Sconfitta amara – Sorpresa nella formazione ufficiale degli azzurri, Spalletti con una rosa decimata dai tanti infortuni schiera: Ospina; Di Lorenzo, Rrahmani, Juan Jesus; Malcuit, Lobotka, Zielinski, Mario Rui; Elmas, Lozano, Mertens. Dunque panchina per i neo guariti dal Covid, Demme e Politano, dal primo minuto si rivede Malcuit e ancora una volta panchina per Petagna che sicuramente con l’assenza di Osimhen sperava in qualche titolarità in più.

Partita dura per il Napoli, i successi del Milan e dell’Inter impongono alla squadra partenopea di conquistare i tre punti per mantenere la vetta della classifica, purtroppo di fronte c’è una corazzata come l’Atalanta che con tutti i suoi effettivi, pratica quel calcio veloce ed organizza che può mettere in difficoltà ogni squadra. Bastano pochi minuti alla squadra di Gasperini per trovare il vantaggio, un gol che arriva al primo tiro dopo soli 7 minuti, minuti in cui il Napoli aveva già dato prova di crederci e di non pensare minimamente a tutti gli infortuni che condizionano pesantemente le scelte del tecnico azzurro. Ottima la reazione di squadra del Napoli, senza farsi prendere dallo sconforto, continua nel suo giropalla cercando l’imbucata giusta. Lozano tra i più in forma, sfiora il pareggio arrivando una frazione di secondo in ritardo su una bella palla di Mario Rui. Il gol del pari arriva al 40esimo, ma quello che più da soddisfazione è la voglia con cui gli azzurri hanno cercato insistentemente il pari, con un pubblico che ha alzato continuamente i decibel dando un grosso aiuto ai propri beniamini. All’intervallo solo applausi per gli azzurri.

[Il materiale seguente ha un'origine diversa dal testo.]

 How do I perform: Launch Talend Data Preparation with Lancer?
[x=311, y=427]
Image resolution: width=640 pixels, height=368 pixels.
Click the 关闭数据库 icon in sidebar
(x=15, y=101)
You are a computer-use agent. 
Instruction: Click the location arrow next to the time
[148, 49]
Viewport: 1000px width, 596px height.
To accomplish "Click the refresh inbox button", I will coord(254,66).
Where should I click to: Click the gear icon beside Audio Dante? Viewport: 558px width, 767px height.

Secondo tempo ricco di emozioni, le squadre si affrontano a viso aperto e il Napoli va subito in vantaggio con una buona combinazione di prima che porta Mertens a tu per tu con Gollini, Dries non sbaglia e completa la rimonta azzurra. Il match cambia quando l’ennesimo infortunio priva gli azzurri del metronomo Lobotka, la squadra con la sua uscita non riesce più a trovare le giuste misure e si abbassa come successo già con il Sassuolo. Bastano 8 minuti all’Atalanta per ribaltarla. Difficile dopo un contraccolpo così, trovare le forze per riprendere il risultato ma gli azzurri ci provano fino alla fine e questo il pubblico lo nota. Al termine una grossa occasione di Petagna fa sobbalzare tutti dalla sedia, ma clamorosamente la palla viene spedita in curva a pochi metri dalla porta.

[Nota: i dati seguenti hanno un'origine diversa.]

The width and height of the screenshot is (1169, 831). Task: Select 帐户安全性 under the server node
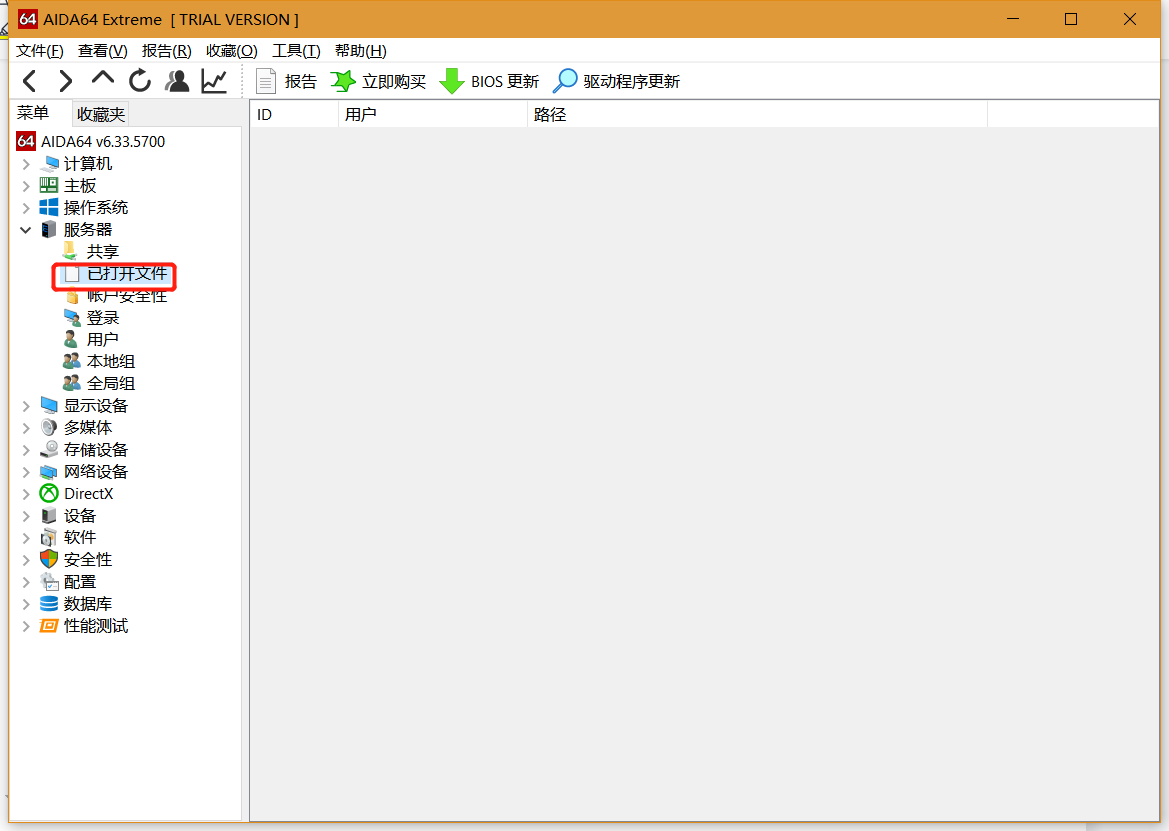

Peccato per il Napoli che con questa sconfitta, si vede scavalcato da Milan e Inter in un solo colpo, con la Dea che si mette a 2 punti. Troppe le assenze anche se la squadra ha dimostrato di saper reagire e con un pò di fortuna, si poteva riuscire anche a domare una corazzata come la squadra bergamasca.